- [Instructions for the task]: Write out, word for word, every line in the data below from the one containing "Click the 2025-07-13 date under 已问询" to the one containing "The height and width of the screenshot is (812, 1494).", both of them included.

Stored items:
■ ■ ■ ■ ■ ■ ■
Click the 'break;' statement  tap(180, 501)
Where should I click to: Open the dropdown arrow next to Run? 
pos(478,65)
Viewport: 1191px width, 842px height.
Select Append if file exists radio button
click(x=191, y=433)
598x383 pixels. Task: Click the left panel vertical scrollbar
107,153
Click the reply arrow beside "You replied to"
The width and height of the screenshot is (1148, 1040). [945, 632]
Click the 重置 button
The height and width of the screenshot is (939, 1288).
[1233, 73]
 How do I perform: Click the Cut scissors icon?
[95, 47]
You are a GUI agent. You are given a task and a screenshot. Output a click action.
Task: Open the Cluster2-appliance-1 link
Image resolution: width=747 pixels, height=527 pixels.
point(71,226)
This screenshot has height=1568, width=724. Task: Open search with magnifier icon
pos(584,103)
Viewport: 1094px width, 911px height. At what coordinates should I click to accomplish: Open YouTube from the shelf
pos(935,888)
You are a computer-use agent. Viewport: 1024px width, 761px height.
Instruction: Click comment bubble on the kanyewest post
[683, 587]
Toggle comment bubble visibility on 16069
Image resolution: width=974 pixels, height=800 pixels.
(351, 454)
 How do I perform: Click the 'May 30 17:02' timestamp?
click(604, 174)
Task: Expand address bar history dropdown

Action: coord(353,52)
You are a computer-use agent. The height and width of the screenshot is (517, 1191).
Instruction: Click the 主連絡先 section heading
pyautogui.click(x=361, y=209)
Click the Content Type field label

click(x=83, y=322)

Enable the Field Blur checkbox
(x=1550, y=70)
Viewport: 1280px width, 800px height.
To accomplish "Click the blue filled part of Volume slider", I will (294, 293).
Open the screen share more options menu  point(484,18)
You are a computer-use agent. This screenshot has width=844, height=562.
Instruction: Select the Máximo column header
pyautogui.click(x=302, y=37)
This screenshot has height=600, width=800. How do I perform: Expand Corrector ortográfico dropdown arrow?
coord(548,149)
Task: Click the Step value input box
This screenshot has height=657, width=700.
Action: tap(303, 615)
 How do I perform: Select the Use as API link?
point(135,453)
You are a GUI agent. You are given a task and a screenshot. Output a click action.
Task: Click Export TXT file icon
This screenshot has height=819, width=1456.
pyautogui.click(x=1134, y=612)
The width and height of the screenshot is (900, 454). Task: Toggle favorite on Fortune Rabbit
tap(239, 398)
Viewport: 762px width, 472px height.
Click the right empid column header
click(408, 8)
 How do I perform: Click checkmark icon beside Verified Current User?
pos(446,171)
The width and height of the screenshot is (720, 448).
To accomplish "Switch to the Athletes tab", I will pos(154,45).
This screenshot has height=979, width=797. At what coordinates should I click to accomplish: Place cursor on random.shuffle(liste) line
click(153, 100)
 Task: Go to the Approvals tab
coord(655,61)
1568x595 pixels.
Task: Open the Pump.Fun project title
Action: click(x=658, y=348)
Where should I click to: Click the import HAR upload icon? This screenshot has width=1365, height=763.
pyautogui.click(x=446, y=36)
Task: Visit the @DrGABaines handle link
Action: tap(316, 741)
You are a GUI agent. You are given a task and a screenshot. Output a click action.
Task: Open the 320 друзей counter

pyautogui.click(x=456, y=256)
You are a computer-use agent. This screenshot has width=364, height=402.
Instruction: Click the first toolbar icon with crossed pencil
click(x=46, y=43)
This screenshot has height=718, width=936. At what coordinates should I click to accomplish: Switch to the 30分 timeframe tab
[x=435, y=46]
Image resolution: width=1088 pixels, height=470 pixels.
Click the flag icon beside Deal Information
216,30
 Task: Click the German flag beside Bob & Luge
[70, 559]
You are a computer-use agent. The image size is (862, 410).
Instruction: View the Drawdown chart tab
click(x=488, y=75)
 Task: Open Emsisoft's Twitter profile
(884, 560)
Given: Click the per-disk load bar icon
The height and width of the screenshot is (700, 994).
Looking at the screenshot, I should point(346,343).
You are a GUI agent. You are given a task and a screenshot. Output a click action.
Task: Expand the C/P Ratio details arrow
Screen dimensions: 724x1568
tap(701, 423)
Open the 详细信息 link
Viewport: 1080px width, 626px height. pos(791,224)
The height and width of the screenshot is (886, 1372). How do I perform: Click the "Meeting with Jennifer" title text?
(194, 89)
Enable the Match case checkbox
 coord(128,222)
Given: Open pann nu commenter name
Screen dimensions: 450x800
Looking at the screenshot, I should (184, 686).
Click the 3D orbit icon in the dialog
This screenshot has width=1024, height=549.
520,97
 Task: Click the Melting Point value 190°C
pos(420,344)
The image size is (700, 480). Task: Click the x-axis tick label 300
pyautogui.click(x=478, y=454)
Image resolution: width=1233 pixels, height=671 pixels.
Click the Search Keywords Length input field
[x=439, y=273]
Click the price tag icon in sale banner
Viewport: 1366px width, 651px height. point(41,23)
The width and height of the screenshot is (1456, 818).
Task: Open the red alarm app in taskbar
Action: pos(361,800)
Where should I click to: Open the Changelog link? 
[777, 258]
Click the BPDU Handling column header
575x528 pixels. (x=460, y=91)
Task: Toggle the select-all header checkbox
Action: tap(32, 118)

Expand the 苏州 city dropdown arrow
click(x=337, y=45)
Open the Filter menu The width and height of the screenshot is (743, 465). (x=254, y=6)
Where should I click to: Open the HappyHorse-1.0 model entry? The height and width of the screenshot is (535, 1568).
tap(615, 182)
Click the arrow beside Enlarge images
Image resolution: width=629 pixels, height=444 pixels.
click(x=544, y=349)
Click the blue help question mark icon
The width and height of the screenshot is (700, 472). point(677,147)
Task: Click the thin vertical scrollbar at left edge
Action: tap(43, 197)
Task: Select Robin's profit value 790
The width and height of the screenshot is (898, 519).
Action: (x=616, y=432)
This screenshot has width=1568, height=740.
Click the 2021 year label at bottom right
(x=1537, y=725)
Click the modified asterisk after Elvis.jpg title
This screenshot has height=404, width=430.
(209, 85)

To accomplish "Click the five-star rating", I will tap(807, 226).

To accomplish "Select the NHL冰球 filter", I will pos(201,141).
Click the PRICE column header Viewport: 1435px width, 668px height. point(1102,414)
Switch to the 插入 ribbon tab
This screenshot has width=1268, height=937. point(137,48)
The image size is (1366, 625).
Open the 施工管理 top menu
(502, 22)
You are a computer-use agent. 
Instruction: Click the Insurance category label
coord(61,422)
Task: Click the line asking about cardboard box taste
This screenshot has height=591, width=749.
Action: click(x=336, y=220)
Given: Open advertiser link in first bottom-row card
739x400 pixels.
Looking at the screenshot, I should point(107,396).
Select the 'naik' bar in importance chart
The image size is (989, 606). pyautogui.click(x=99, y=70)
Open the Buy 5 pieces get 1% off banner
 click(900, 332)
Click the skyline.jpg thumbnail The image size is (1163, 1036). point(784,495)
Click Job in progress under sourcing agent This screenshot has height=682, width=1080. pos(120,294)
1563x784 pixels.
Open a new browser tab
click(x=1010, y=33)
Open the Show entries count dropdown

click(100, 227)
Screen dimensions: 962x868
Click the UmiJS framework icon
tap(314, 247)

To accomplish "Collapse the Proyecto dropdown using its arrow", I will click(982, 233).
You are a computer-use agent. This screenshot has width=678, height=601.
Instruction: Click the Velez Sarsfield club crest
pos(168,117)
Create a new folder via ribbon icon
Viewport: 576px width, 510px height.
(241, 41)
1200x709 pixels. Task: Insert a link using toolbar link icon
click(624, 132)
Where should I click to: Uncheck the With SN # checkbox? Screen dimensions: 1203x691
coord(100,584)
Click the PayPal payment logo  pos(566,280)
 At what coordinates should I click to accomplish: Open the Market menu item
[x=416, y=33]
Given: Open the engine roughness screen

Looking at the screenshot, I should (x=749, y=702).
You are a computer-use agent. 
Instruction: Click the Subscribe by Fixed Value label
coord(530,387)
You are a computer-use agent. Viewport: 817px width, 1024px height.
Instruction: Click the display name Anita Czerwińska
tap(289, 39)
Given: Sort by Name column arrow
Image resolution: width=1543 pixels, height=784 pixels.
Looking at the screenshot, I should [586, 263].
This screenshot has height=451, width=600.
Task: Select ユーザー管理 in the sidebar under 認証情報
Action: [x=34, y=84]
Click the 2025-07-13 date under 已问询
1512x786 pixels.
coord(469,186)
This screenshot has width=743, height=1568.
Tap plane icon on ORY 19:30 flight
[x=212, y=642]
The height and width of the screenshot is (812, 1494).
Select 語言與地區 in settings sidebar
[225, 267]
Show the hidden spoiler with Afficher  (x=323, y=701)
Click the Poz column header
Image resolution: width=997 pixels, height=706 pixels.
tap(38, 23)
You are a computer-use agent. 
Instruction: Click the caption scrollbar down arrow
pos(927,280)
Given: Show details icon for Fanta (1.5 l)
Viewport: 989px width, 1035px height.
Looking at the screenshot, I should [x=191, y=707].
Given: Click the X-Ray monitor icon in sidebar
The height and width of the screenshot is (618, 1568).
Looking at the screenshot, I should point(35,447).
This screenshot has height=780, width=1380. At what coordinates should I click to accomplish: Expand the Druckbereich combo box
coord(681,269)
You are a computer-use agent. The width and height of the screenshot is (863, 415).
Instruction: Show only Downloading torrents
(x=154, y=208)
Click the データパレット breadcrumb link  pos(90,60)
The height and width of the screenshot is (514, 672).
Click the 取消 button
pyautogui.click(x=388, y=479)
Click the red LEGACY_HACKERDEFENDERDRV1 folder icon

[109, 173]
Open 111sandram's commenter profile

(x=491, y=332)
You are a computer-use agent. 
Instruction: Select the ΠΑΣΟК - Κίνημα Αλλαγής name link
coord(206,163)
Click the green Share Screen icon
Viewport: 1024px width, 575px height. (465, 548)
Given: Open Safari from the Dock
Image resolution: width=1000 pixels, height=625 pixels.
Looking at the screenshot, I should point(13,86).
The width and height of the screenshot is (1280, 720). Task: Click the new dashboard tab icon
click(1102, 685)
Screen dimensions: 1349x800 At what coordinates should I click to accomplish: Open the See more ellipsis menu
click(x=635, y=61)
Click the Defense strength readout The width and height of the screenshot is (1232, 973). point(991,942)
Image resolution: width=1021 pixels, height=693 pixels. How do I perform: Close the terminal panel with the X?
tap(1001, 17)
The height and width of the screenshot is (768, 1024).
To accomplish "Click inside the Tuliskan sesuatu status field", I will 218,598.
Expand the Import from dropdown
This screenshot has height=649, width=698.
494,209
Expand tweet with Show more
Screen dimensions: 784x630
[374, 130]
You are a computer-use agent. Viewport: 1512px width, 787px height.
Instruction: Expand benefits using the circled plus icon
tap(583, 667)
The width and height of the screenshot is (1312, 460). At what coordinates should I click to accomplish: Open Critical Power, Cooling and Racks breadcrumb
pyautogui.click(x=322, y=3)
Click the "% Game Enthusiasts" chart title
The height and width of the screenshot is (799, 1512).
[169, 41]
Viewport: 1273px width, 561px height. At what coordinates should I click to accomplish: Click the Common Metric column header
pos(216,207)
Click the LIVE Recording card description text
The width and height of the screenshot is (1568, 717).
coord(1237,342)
■ ■ ■ ■ ■ ■ ■
- [Worked solution]:
Click the 2025-07-13 date under 已问询
1512x786 pixels.
coord(469,186)
This screenshot has width=743, height=1568.
Tap plane icon on ORY 19:30 flight
[x=212, y=642]
The height and width of the screenshot is (812, 1494).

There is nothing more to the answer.